Your instructions: Reproduce verbatim the lines of the records between the line containing "Screen dimensions: 755x700" and the line containing "(x=649, y=19)", inclusive.

Data for the task:
^^^^^^^^^^^^^^^^
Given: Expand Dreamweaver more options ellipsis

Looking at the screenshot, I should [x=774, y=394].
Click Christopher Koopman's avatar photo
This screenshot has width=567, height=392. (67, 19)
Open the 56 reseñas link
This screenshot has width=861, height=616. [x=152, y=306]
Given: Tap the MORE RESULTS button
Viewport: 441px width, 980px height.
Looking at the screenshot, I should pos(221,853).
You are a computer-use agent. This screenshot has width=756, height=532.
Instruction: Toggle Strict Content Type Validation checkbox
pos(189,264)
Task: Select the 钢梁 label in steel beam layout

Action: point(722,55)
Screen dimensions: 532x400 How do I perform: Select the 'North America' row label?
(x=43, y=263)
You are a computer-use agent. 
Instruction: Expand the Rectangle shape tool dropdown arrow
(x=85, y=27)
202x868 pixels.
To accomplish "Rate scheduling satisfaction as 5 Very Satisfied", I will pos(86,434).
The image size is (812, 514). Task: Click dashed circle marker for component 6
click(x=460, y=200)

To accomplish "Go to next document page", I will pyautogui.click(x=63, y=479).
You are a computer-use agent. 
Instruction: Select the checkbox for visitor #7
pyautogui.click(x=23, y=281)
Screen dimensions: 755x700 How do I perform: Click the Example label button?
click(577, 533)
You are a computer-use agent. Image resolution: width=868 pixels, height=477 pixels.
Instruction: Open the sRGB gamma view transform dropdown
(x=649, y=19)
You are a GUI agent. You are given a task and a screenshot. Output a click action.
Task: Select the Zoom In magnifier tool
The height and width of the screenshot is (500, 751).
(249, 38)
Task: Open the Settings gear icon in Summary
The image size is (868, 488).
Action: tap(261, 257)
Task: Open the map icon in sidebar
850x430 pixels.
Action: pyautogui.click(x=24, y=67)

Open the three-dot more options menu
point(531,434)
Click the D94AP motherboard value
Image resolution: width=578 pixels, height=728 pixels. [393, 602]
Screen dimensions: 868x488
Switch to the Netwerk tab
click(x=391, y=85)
^^^^^^^^^^^^^^^^
Output for this exercise:
Screen dimensions: 755x700 How do I perform: Click the Example label button?
click(577, 533)
You are a computer-use agent. Image resolution: width=868 pixels, height=477 pixels.
Instruction: Open the sRGB gamma view transform dropdown
(x=649, y=19)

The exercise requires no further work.